**Exercise requirements:**
Search each line of the data for the word "computer"; copy every line where it is found.

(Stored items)
───

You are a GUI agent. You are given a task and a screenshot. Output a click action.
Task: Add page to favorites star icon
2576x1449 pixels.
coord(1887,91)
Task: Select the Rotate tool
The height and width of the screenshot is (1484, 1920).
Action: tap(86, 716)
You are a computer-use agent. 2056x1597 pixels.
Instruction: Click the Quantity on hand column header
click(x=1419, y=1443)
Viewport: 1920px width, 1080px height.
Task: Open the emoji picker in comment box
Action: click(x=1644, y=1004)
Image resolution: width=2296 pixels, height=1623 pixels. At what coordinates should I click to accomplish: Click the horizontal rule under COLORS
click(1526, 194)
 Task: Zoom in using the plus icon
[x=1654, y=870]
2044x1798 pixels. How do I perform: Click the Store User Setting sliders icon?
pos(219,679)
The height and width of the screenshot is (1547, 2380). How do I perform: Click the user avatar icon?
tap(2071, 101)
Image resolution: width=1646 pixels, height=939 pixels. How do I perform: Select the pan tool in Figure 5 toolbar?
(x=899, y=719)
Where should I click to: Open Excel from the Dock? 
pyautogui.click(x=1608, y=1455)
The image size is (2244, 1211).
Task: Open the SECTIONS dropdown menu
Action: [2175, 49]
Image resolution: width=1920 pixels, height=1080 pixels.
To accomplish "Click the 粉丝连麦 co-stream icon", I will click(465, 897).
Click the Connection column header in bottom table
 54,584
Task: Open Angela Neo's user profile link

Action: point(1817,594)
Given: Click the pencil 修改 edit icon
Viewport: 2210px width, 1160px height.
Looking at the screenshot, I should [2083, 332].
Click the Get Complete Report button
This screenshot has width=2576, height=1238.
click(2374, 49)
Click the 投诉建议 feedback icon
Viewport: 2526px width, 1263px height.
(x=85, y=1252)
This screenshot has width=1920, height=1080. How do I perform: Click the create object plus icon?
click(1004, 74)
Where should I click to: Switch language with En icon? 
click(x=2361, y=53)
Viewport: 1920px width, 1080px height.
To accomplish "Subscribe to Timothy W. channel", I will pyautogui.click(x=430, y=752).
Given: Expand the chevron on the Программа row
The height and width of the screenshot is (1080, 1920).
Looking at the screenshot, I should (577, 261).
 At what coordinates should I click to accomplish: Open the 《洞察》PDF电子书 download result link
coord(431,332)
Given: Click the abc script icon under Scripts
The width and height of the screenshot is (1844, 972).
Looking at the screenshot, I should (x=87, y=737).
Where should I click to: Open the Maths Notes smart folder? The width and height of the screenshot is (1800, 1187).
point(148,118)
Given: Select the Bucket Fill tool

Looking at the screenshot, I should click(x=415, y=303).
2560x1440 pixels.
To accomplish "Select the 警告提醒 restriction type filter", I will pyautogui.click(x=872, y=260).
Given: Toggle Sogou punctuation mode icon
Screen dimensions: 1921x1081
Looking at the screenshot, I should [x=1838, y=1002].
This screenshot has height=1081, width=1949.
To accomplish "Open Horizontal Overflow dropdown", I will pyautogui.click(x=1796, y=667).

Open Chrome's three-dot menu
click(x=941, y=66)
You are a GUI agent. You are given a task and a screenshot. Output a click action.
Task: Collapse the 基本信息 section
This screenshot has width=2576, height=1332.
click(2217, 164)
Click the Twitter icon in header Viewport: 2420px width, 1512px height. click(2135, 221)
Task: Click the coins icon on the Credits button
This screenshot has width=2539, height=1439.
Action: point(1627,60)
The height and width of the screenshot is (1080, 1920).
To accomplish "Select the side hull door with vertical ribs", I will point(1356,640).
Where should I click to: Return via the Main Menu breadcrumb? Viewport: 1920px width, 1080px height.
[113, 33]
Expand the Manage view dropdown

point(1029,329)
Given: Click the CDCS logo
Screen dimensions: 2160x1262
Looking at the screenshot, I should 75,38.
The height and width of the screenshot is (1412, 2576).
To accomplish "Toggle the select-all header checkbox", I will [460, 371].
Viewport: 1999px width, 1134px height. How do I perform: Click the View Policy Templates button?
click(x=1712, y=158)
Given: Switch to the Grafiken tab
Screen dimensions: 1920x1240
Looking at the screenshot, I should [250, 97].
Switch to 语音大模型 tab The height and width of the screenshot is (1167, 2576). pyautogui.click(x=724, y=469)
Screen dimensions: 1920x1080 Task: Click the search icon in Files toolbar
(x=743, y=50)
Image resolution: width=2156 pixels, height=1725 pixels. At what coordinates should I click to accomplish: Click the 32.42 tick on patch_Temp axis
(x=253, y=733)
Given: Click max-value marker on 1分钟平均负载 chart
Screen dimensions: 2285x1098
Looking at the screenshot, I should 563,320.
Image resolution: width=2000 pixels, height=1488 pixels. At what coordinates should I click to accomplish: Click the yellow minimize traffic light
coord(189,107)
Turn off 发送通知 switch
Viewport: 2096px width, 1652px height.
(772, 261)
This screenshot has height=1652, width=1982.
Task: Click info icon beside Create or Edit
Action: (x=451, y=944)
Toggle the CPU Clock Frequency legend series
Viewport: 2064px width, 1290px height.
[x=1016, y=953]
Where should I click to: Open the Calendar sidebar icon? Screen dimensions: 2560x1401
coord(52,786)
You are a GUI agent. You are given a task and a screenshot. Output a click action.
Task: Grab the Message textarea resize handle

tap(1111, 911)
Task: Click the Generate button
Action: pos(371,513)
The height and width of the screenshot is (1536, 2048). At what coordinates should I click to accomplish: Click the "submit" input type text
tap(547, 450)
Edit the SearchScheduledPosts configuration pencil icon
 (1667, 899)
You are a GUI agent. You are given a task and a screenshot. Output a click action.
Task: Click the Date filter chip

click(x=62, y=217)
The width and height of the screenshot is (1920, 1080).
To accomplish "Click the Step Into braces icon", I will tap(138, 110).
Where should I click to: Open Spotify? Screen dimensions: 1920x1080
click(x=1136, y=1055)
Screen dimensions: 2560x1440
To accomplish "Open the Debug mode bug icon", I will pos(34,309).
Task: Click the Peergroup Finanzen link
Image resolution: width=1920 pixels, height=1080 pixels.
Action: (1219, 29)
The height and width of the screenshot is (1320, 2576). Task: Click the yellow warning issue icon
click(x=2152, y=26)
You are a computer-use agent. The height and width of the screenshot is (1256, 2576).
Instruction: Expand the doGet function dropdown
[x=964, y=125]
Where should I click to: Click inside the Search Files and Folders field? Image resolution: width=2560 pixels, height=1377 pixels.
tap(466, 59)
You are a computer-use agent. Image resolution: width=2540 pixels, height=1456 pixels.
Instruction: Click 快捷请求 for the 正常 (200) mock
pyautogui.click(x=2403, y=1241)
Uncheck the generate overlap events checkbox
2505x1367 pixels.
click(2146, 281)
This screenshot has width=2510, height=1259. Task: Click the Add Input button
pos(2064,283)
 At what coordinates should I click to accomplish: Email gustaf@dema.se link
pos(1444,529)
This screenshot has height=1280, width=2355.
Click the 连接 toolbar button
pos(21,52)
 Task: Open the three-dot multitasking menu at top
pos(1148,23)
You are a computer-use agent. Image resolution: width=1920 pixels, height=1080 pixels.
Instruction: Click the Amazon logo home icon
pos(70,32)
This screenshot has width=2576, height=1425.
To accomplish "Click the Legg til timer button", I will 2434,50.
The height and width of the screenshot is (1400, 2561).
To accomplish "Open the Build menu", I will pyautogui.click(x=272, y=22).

───

**Result of the task:**
You are a computer-use agent. 2056x1597 pixels.
You are a computer-use agent. The height and width of the screenshot is (1256, 2576).
You are a computer-use agent. Image resolution: width=2540 pixels, height=1456 pixels.
You are a computer-use agent. Image resolution: width=1920 pixels, height=1080 pixels.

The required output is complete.